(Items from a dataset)

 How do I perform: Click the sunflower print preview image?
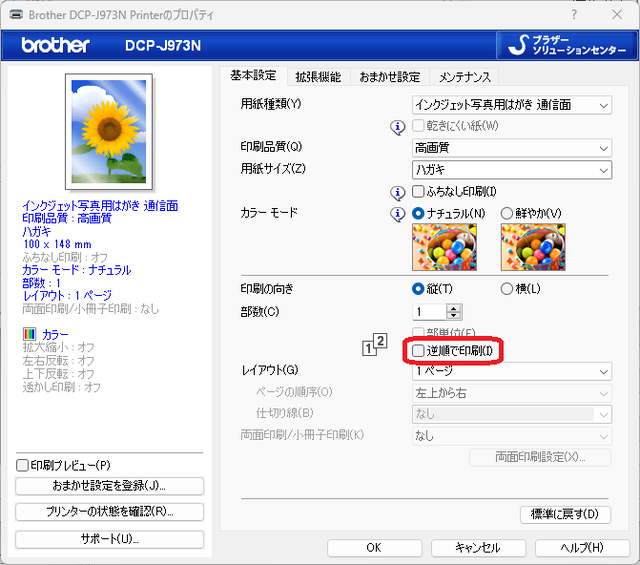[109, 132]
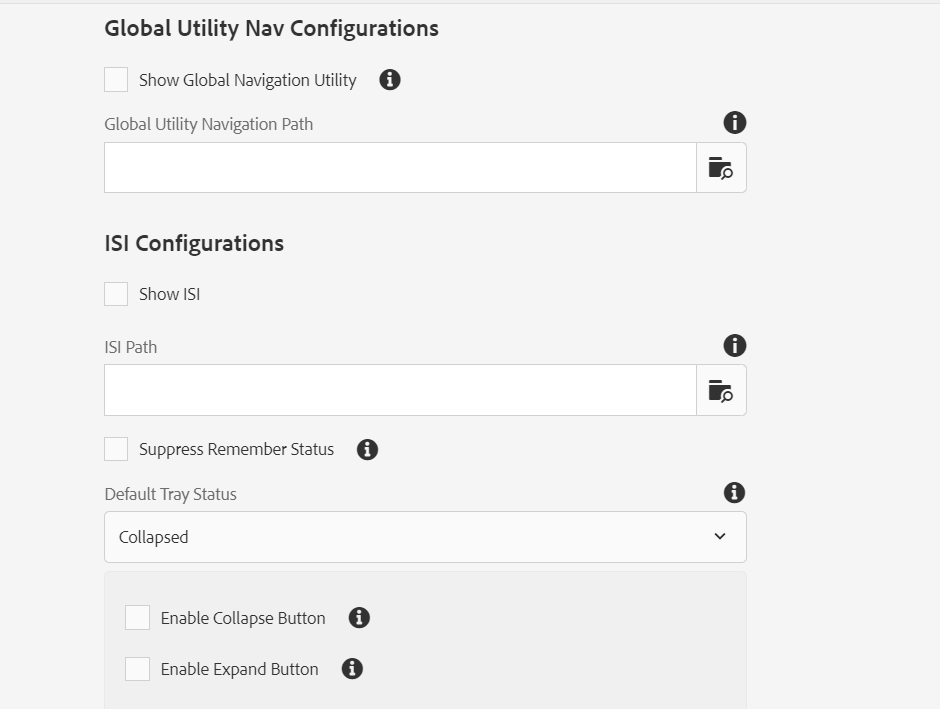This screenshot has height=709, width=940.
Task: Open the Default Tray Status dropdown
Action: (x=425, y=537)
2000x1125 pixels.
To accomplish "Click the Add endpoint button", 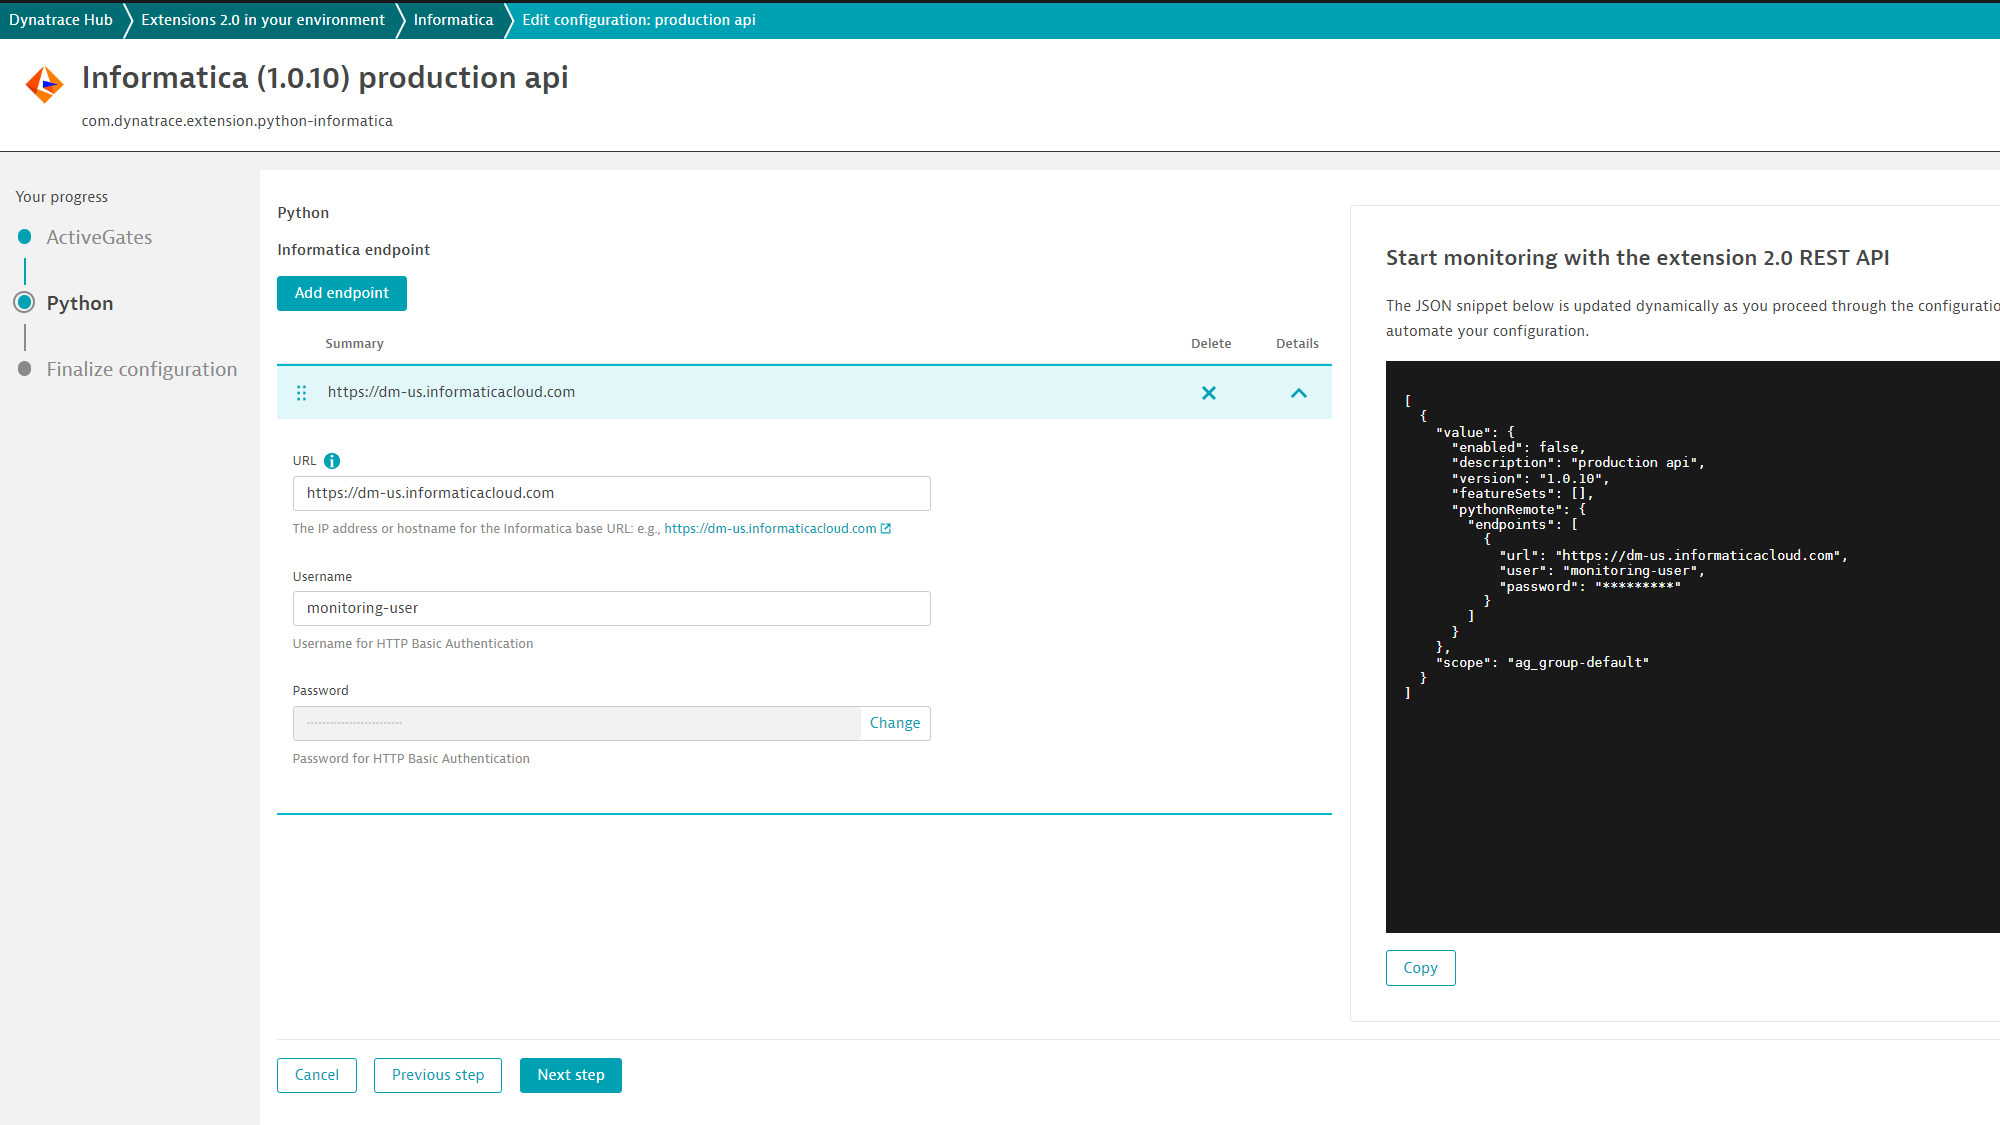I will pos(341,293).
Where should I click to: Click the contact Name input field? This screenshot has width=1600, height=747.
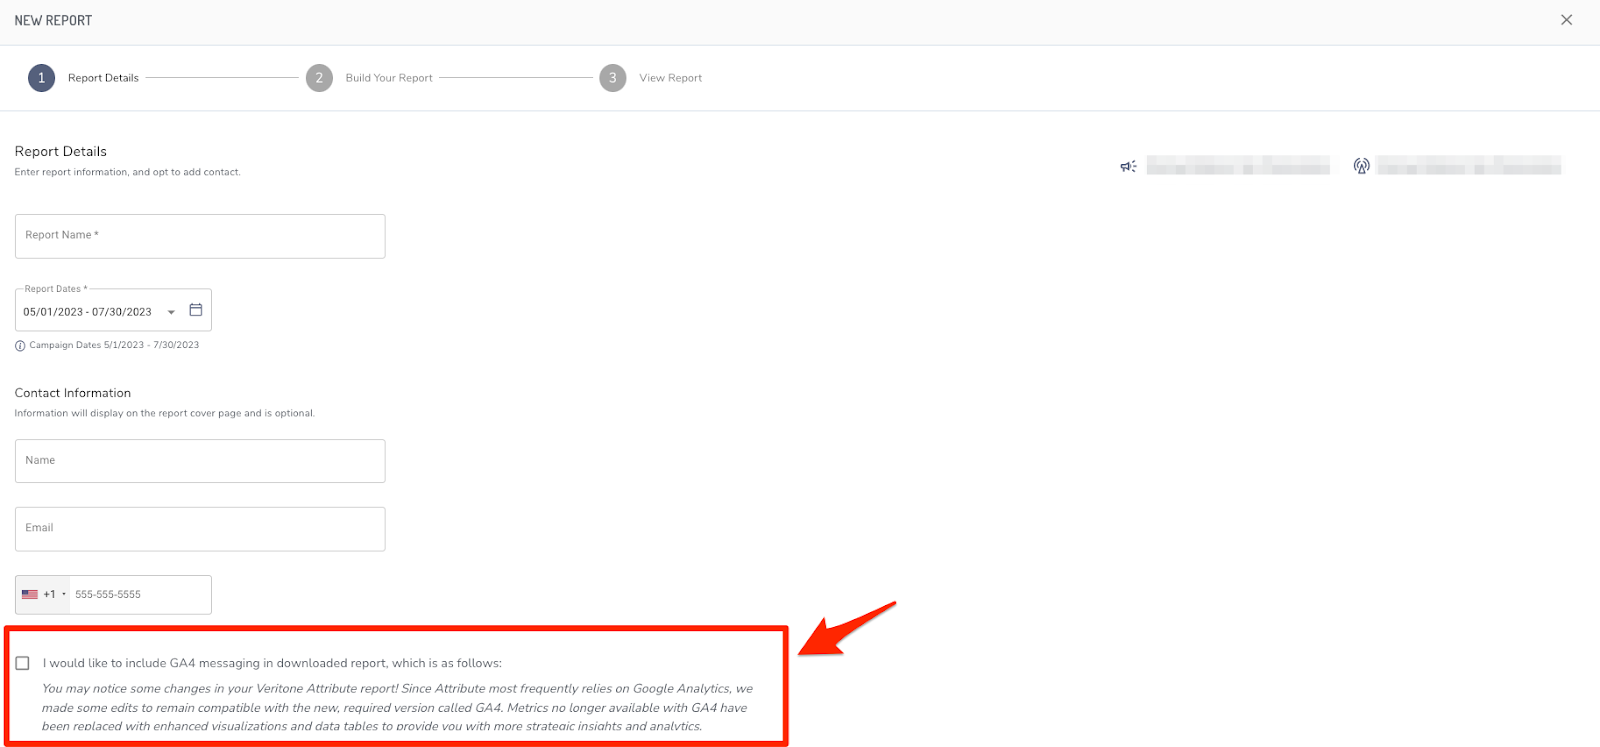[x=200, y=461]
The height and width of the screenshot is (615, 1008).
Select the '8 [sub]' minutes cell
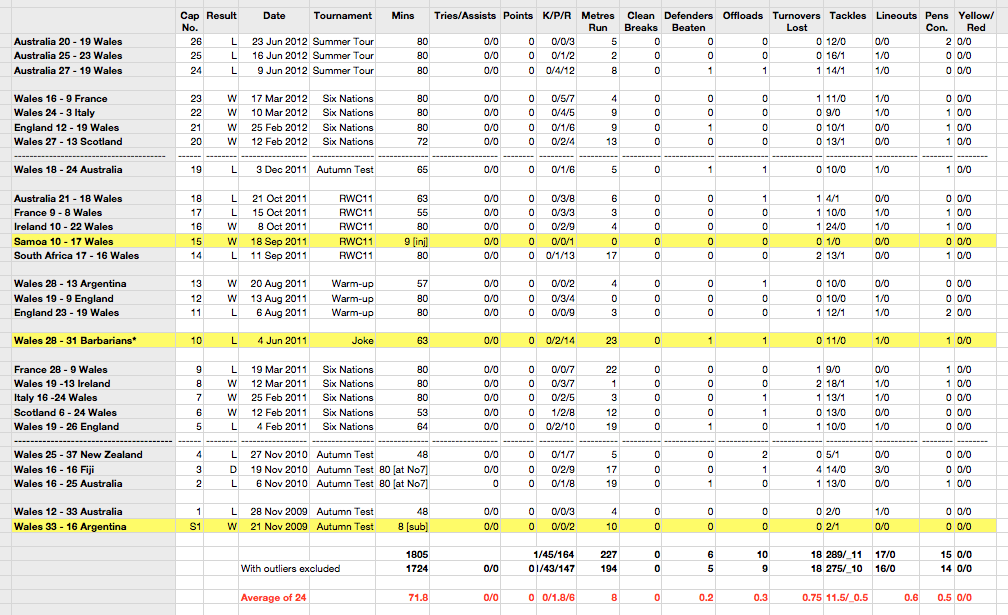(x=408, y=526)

» DIRECTIONS
Present the lines of the records above, starting at the one containing "The height and" and ending at the end of the records, as a Markdown table with columns named "No." and "Line", skipping blank lines. Leave the pictures out.

» ANSWER
| No. | Line |
|---|---|
| 1 | The height and width of the screenshot is (615, 1008). |
| 2 | Select the '8 [sub]' minutes cell |
| 3 | (x=408, y=526) |